§ **What the task asks**:
Everything in the data must be repeated exactly, apart from the pictures, which are left out.

§ **Materials provided**:
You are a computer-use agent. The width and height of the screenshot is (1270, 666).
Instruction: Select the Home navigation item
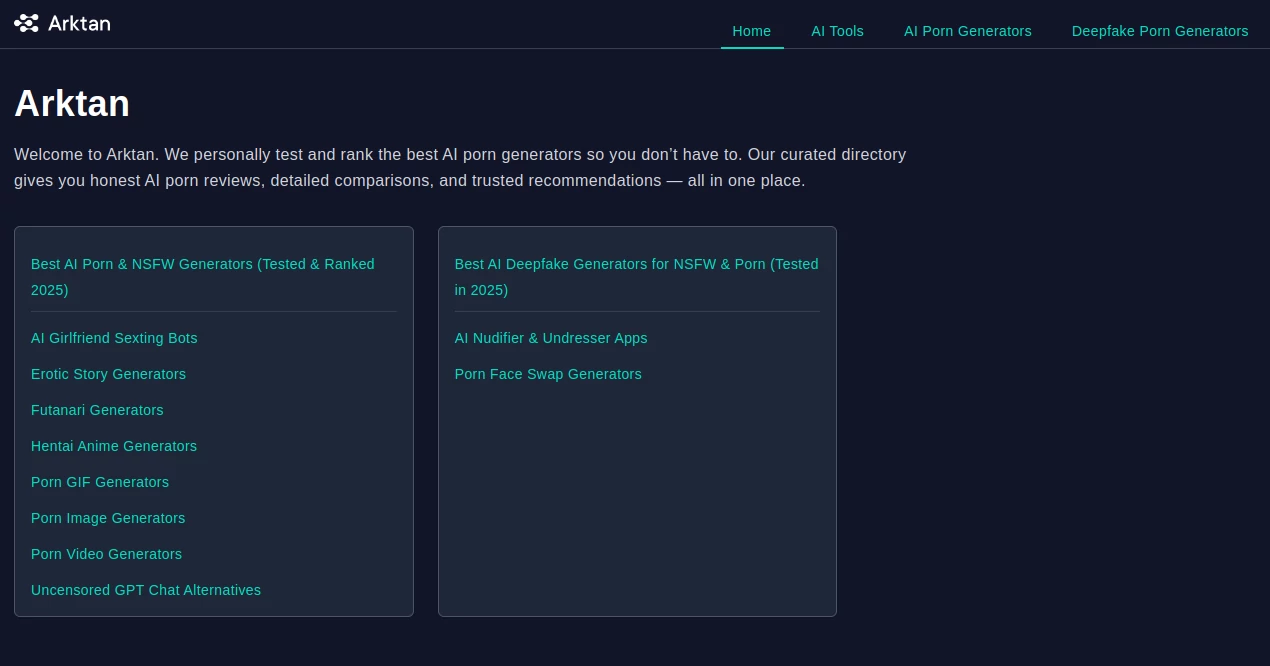pyautogui.click(x=751, y=31)
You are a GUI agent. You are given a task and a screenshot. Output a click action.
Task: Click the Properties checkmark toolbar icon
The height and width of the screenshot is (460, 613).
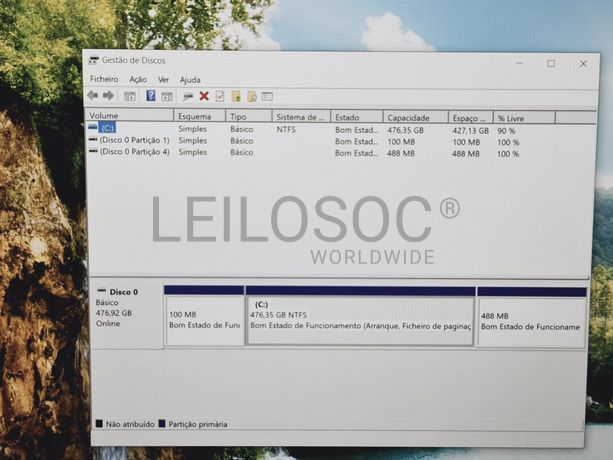coord(220,96)
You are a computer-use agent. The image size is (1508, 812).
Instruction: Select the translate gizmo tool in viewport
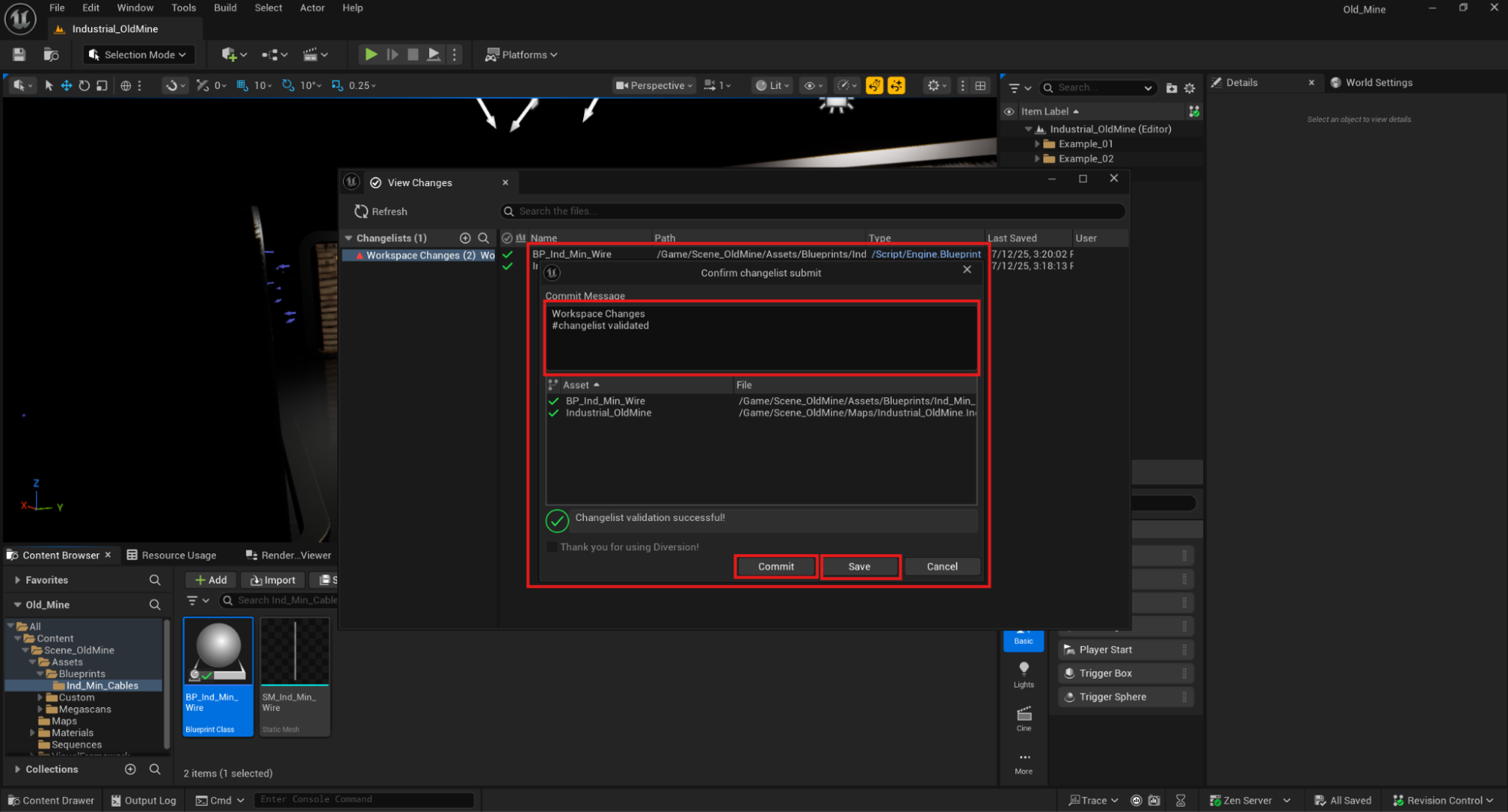coord(66,85)
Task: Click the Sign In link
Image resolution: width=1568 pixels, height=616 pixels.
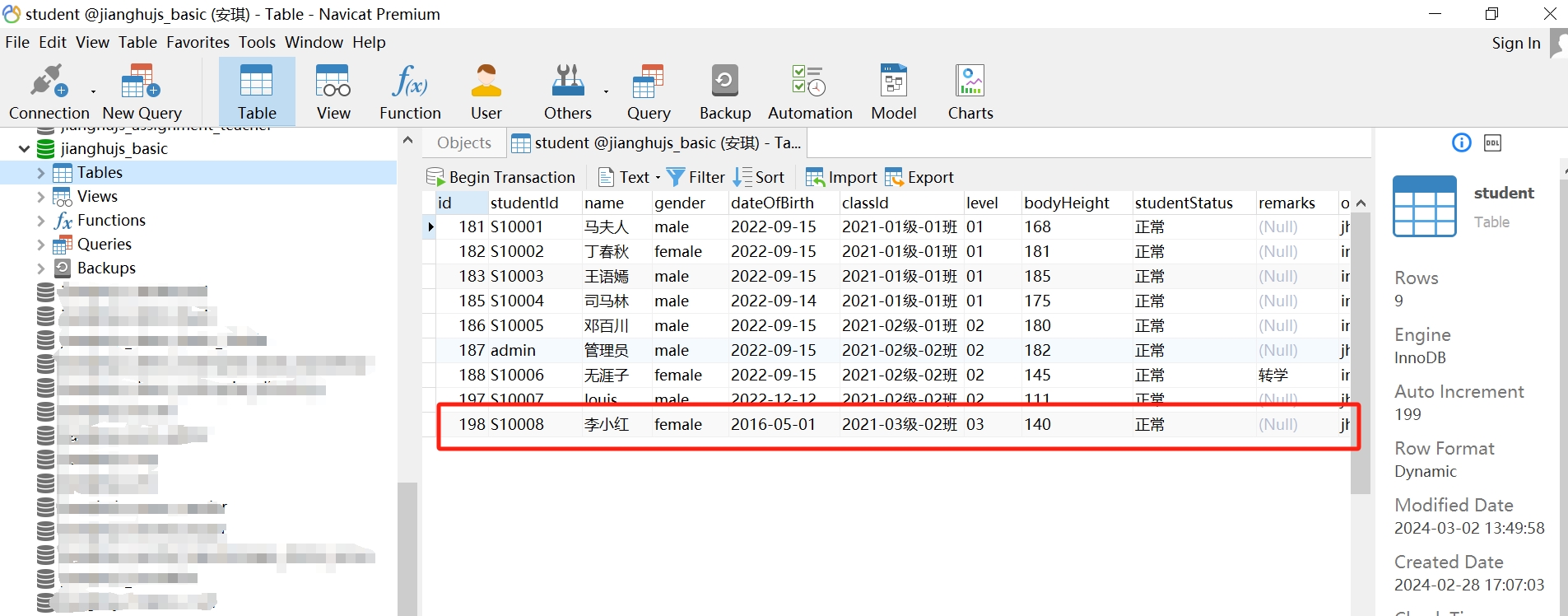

§ **Finished task**:
You are a computer-use agent. The width and height of the screenshot is (1270, 666).
Instruction: Select the Home navigation item
pyautogui.click(x=751, y=31)
You are a GUI agent. You are given a task and a screenshot. Output a click action.
Task: Click the Properties checkmark toolbar icon
The height and width of the screenshot is (460, 613).
coord(220,96)
You are a computer-use agent. The image size is (1508, 812).
Instruction: Select the translate gizmo tool in viewport
coord(66,85)
Task: Click the Sign In link
Image resolution: width=1568 pixels, height=616 pixels.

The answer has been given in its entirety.